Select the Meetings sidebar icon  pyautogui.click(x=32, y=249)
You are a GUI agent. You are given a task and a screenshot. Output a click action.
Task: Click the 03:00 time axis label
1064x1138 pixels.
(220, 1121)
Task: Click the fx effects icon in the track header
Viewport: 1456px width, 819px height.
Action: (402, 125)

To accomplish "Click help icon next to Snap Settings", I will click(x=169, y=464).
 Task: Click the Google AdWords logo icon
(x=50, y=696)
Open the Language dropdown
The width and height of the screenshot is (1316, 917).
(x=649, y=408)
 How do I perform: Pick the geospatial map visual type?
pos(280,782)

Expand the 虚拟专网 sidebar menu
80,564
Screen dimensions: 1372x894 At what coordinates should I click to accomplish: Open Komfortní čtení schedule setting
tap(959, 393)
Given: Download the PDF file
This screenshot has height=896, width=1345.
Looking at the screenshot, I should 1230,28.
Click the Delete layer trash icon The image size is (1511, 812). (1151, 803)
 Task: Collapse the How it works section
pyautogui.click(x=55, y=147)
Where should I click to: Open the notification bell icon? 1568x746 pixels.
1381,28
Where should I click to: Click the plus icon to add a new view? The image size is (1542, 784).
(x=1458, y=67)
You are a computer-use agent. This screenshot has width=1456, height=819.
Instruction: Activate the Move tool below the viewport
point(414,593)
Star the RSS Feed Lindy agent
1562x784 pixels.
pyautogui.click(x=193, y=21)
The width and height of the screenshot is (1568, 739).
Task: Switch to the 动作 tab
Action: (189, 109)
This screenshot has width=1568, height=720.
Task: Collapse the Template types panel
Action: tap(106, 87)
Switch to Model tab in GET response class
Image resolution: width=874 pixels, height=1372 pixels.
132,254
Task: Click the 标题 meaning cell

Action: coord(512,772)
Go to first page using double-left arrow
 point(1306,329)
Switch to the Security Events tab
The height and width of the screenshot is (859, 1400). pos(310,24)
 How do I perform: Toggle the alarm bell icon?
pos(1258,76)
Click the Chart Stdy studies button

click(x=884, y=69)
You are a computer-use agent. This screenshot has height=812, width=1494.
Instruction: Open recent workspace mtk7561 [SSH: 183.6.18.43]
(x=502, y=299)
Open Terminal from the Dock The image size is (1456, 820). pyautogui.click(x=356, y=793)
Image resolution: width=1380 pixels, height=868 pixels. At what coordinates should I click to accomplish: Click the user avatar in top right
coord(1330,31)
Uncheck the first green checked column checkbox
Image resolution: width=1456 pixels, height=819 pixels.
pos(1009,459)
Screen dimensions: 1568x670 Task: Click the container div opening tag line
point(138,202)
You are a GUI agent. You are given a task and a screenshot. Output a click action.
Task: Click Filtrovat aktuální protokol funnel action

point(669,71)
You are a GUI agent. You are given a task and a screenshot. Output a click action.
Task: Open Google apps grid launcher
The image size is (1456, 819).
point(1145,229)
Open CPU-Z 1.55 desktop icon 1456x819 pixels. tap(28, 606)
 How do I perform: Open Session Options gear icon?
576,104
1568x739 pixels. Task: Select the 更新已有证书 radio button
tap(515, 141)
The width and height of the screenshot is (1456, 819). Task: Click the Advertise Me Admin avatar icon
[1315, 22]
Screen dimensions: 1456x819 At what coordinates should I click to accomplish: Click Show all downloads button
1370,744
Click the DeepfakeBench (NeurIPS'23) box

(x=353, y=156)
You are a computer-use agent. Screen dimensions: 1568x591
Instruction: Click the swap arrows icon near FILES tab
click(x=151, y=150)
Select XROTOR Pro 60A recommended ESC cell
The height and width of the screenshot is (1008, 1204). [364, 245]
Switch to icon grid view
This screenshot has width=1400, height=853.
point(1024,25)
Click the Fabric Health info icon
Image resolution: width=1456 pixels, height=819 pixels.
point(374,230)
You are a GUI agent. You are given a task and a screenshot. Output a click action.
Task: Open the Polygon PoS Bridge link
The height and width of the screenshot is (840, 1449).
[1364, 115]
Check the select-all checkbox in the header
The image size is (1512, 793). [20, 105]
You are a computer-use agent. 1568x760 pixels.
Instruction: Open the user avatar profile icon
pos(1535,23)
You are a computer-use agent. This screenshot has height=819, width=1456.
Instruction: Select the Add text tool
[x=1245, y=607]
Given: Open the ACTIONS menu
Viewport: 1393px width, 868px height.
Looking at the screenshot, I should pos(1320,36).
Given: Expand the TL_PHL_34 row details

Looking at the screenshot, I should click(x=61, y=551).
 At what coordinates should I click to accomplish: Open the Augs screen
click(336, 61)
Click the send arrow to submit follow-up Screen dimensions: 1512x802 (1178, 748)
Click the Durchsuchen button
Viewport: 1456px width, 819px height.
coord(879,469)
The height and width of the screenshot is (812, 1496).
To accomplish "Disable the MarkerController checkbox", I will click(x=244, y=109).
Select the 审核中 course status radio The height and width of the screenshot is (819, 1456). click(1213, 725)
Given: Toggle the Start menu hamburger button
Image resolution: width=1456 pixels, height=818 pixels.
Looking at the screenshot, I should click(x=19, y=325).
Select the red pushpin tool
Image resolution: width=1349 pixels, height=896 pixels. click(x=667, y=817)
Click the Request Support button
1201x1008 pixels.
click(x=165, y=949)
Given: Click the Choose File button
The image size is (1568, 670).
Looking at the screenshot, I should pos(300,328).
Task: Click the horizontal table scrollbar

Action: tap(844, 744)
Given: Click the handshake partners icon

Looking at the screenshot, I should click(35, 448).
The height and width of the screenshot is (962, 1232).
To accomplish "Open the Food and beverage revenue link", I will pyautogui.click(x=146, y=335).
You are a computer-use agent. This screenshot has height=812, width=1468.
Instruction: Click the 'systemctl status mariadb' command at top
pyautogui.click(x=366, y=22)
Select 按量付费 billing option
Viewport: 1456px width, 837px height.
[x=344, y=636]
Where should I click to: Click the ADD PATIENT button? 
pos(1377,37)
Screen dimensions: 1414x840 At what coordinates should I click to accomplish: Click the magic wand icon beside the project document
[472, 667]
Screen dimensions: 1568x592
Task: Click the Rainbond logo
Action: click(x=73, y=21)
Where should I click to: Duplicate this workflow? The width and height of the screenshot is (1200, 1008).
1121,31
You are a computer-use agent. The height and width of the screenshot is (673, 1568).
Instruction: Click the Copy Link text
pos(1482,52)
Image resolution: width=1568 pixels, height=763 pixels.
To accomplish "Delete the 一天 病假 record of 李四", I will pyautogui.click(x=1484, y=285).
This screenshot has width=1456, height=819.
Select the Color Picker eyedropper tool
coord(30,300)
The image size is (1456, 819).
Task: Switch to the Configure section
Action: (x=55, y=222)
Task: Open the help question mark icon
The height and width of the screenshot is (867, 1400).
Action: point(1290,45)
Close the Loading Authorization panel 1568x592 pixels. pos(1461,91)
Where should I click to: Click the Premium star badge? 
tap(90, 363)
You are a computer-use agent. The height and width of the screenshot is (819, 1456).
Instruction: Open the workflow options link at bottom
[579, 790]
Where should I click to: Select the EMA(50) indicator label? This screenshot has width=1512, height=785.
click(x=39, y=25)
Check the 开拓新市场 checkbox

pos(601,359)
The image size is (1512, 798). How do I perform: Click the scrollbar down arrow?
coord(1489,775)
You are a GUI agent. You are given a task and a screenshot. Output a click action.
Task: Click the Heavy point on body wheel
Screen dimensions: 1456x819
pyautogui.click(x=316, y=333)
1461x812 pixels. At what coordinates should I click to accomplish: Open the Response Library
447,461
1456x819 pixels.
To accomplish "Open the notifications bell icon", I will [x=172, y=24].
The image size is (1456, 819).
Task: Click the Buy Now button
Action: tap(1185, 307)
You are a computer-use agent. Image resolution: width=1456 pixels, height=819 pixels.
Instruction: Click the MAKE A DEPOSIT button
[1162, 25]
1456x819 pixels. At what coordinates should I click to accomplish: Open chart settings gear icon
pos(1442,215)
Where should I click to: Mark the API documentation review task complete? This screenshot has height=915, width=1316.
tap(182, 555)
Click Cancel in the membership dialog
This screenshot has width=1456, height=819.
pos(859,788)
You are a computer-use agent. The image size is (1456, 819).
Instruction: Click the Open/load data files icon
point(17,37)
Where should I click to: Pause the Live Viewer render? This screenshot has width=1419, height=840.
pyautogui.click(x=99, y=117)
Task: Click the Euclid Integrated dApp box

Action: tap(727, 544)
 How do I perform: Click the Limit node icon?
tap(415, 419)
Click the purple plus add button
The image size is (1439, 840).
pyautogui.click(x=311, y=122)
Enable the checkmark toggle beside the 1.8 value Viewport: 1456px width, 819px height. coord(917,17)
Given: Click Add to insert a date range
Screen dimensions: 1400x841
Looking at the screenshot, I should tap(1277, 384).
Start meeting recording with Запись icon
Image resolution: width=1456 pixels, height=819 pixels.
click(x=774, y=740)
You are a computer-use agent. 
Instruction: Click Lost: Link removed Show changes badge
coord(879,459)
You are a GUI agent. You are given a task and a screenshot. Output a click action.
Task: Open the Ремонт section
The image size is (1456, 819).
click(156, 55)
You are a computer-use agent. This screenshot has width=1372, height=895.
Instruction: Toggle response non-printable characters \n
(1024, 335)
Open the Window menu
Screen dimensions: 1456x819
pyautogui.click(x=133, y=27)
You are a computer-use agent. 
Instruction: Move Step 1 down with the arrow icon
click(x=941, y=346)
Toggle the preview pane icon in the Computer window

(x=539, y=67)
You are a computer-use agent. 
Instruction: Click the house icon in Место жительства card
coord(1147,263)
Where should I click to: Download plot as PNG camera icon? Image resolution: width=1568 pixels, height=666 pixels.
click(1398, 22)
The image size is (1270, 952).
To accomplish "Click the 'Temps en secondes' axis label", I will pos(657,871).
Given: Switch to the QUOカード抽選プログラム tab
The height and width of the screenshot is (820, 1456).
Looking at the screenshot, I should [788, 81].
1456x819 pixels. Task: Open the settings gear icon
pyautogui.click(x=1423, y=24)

------------------------------------------------------------------------

**Prompt**: Scan the material above for the string "grid". Return each line where it occurs.

**Completed task**:
Task: Open Google apps grid launcher
Switch to icon grid view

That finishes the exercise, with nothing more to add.